It can be easy to forget that the Mercedes-Benz SLS was AMG's first in-house model. The car was launched as the division's flagship and a spiritual successor to the 300 SL of the 1950s and '60s. As such, it was imbued with a rich blend of heritage and high performance hardware, a lengthy bonnet and gull-wing doors bestowing it with the image of Mercedes' most iconic sports car, while a 6.2-litre V8 ensured modern supercar performance.
The resulting SLS was a very good car and it remains so by today's standards too. Yet with so many on the market soon after the model launch in 2010, residual values tumbled. So much so that people assumed the two-door AMG was sub-par compared to its rivals. But it wasn't. In fact, the SLS was such an effective all-rounder that despite its far more exotic status, the car's usability often encouraged comparison with the Porsche 911. The SLS could trundle along on atmospheric eight-cylinder torque or be sent charging towards the horizon with that deep-throated rumble we all know and love.
Eventually, the market began to recognise the car's wide-ranging talents and prices crept up again. Sub-£100k used SLSs went from being the norm to hen's teeth and now prices for some models are so high you have to wonder if they've peaked. Over the SLS's four-year production life, there were several variants using both coupe and convertible bodies. The range started with the standard car, gained a GT version and then the Black Series, before a run-out model was made. There was also the SLS Electric Drive, an all-electric version that even today stands as the clearest signal for a future AMG EV. But fewer than 100 examples of that were produced.
The Black Series is the car to send most shivers down spines thanks to its enhanced focus, but the standard SLS had no trouble in getting pulses racing. Its M159 V8 was good for 571hp and 479lb ft of torque, it could hit 62mph in 3.7sec and run on to a top speed of 197mph. These figures ranked it towards the sharp end of supercardom, but a decent sized boot and comfortable interior left it leagues ahead in terms of usability. Its only real downfall came with its enormous thirst for fuel. But many found that easy to forgive thanks to the noise and speed it enabled.
With that in mind, when the SLS GT came in 2012 with even more grunt, it's not surprising that it was met with such praise. Power was raised to 591hp, making it a tenth quicker to 62mph and, more significantly, giving the already intoxicating motor extra enthusiasm for revs. Today's turbocharged AMG engines may offer greater performance, but none can match the personality of the SLS GT's naturally aspirated heart. The other improvements to the SLS GT, including a slightly quicker seven-speed DCT and a few small design details, were somewhat overshadowed by this boost.

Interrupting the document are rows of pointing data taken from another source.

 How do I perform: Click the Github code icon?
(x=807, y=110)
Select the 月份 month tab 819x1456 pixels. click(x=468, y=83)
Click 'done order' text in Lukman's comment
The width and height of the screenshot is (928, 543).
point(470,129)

Of the 35 SLS AMGs listed on the PH classifieds, just one is of GT specification. It also happens to be one of the best-kept examples on sale, with 17,000 miles on the clock and a seemingly immaculate condition both inside and out. It's painted in Searing Brown, which looks almost pearlescent in some lights, and has a smart Artico black leather-trimmed cabin. Ok, so the SLS interior does appear rather dated - just look at that black and white instrument cluster display - but think of it this way: with more buttons and fewer touchscreens, there's less to go wrong. Plus, well, it still looks tidy, don't you think?
Not that any of that really matters, because even at a rather high-end £260,000, this SLS GT's winning trait remains the big ol' German V8 under its snout, and the joy that brings to the car's occupants. The well-heeled buyer of this car will have bagged themselves a prime example of AMG engineering expertise. One that will forever be the first pure AMG model to come out of Affalterbach.